GIVEN PROBLEM - Please rewrite the items from the line with "Given: Click the 物品編號 column header" up to and including the line with "Looking at the", swapping "column header" for "column heading" and leaving everything else untouched.

— Start of RAW RECORDS —

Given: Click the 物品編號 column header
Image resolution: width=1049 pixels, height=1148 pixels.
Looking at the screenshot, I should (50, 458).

— End of RAW RECORDS —
— Start of RAW RECORDS —

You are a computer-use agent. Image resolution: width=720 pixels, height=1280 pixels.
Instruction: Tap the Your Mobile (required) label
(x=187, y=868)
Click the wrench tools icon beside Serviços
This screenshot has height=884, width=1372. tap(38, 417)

— End of RAW RECORDS —

RESULT OF THIS EXERCISE -
Given: Click the 物品編號 column heading
Image resolution: width=1049 pixels, height=1148 pixels.
Looking at the screenshot, I should (50, 458).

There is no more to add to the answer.